Technologies in Hadoop Ecosystem
- Hadoop => framework for distributed processing of large datasets across clusters of computers, it can scale up to thousands of machines, where each machine offers computation and data storage.
- HBase => a scalable, distributed database that supports structured data storage for large tables.
- Hive => a data warehouse infrastructure that provides data summarization and ad hoc querying.
- Mahout => A scalable machine learning and data mining library.
- Pig => data flow language and execution framework for parallel computation.
- Spark => A fast engine for computing hadoop data.
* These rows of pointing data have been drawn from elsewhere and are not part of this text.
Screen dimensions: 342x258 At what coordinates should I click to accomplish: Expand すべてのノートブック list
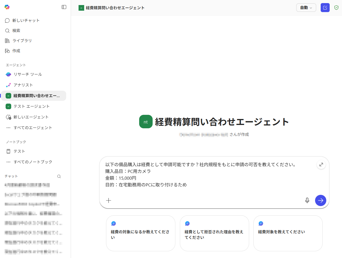[33, 162]
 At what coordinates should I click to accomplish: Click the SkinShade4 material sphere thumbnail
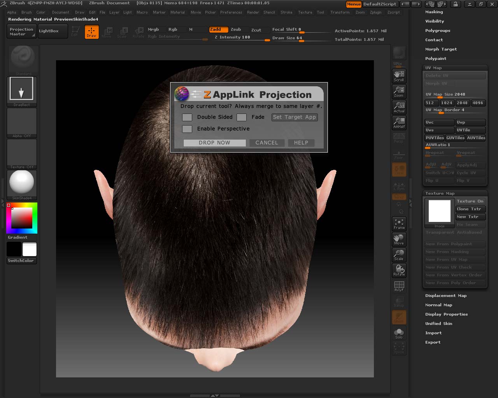(x=22, y=182)
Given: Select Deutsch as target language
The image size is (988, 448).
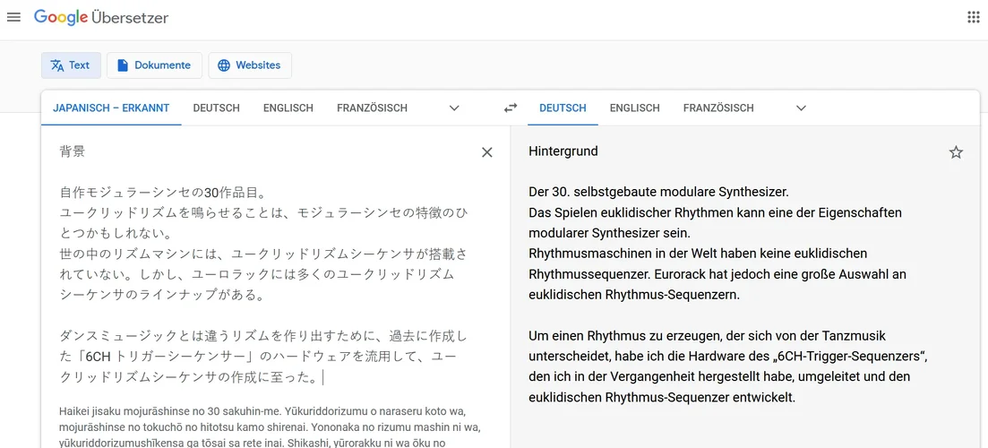Looking at the screenshot, I should tap(563, 108).
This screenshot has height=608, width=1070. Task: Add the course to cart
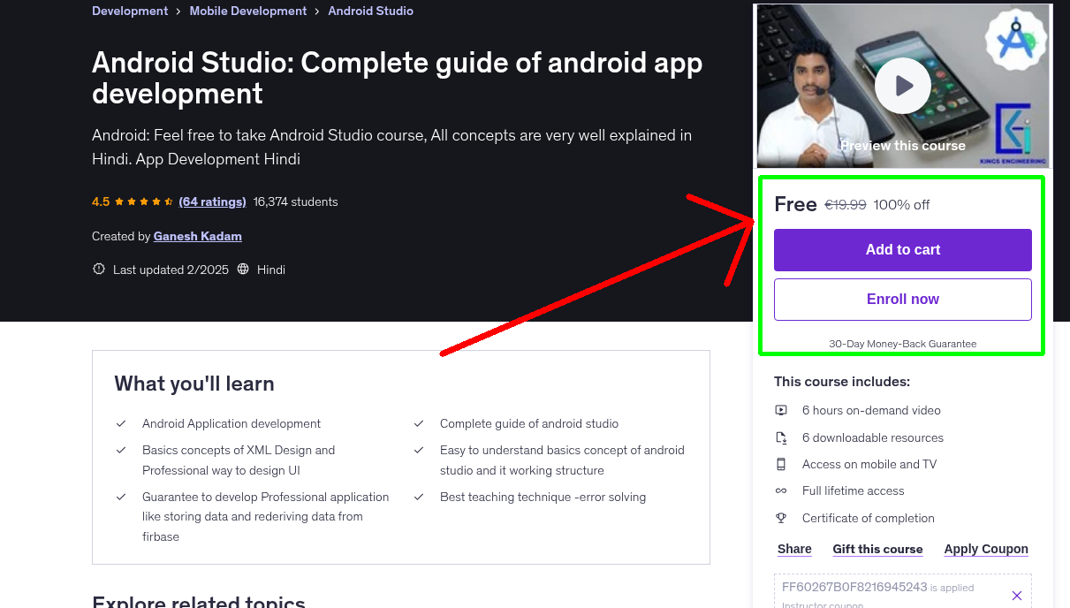click(902, 250)
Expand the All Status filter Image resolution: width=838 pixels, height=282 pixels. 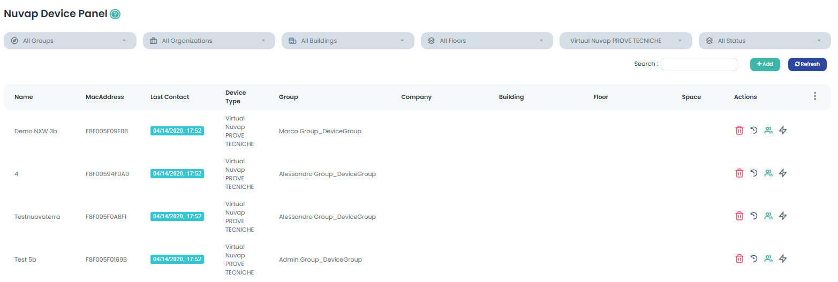[765, 41]
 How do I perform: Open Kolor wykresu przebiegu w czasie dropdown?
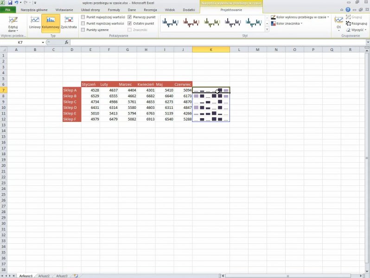(x=300, y=17)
- Storm => a scalable and reliable engine for processing data as it flows into the system
- Zookeeper => high performance coordination service for distributed applications.
Processes in Hadoop
can be found out by running command "jps"
- Namenode
- Secondary Namenode
- Datanode
- Job Tracker
- Task Tracker
Note that in the hadoop version 2.0+, job tracker and task tracker have been replaced by YARN taskmanager, and resourcemanager.
Hadoop Setup
- One machine in the cluster is specified as the namenode(which holds the metadata of the system).
- Another dedicated machine is specified as the Resource Manager
- The other machines act as a data node(where data is processed)
Namenode
- has the metadata of the hadoop job, files to be processed, data blocks, etc
- stores the file location related information in HDFS.
Datanode
- data which needs to be processed is stored on the datanode.
- mapper and reducer tasks run on the datanode.
Job Tracker
- Normally, jobtracker runs on the same machine as the namenode.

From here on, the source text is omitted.